When I was going through a proof, I saw the following step:
$$\frac{1}{p}\operatorname{trace}(\Sigma) \leq \frac{1}{\sqrt{p}} \|\Sigma\|$$
where, $p$ is the number of variables, $\sigma$ is the population covariance matrix and $\|\cdot\|$ stands for Frobenius norm.
They stated that this from jensen's inequality.

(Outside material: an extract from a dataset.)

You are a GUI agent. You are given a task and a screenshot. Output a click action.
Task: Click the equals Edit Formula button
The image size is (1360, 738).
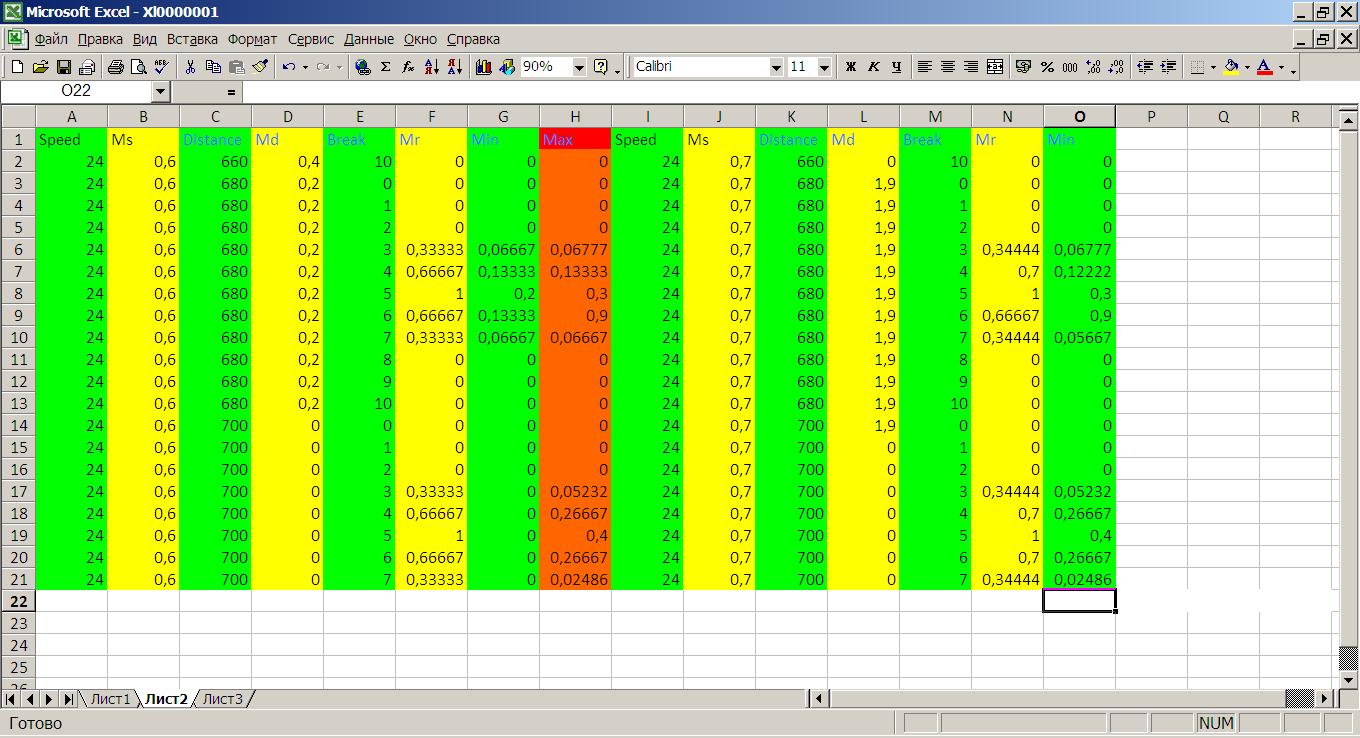[231, 92]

Can anyone explain me how they got this result.
Thanks alot
It follows from (3) here with $\phi(t)=t^2$ which implies that for $x=[x_1,\ldots,x_p]$, we have $$ \left(\frac{\sum_i x_i}{p}\right)^2\leq \sum_i\frac{x_i^2}{p}. $$ You just need to replace $x$ with the vector of eigenvalues of $\Sigma$ to get the result.
EDIT: Let $\lambda_1,\ldots,\lambda_p$ be the positive eigenvalues of $\Sigma$ (since it is a covariance matrix, I suppose it is symmetric and positive definite; it works also for semi-definite matrices). Then $$ \mathrm{trace}(\Sigma)=\sum_{i=1}^p\lambda_i, \qquad \|\Sigma\|=\left(\sum_{i=1}^p\lambda_i^2\right)^{1/2}. $$ So putting $\lambda$'s instead of $x$'s of the inequality above gives $$ \left(\frac{\sum_i\lambda_i}{p}\right)^2 \leq \sum_i\frac{\lambda_i^2}{p} \quad\Leftrightarrow\quad \frac{1}{p^2}[\mathrm{trace}(\Sigma)]^2\leq\frac{1}{p}\|\Sigma\|^2. $$ Then take the square root.
EDIT: The Jensen's inequality (3) on the linked page states that $$ \phi\left(\frac{\sum_i x_i}{n}\right)\leq \frac{\sum_i \phi(x_i)}{n} $$ for $n$ numbers $x_1,\ldots,x_n$ in the domain of a convex function $\phi$. Just put $\phi(t)=t^2$ (which is convex).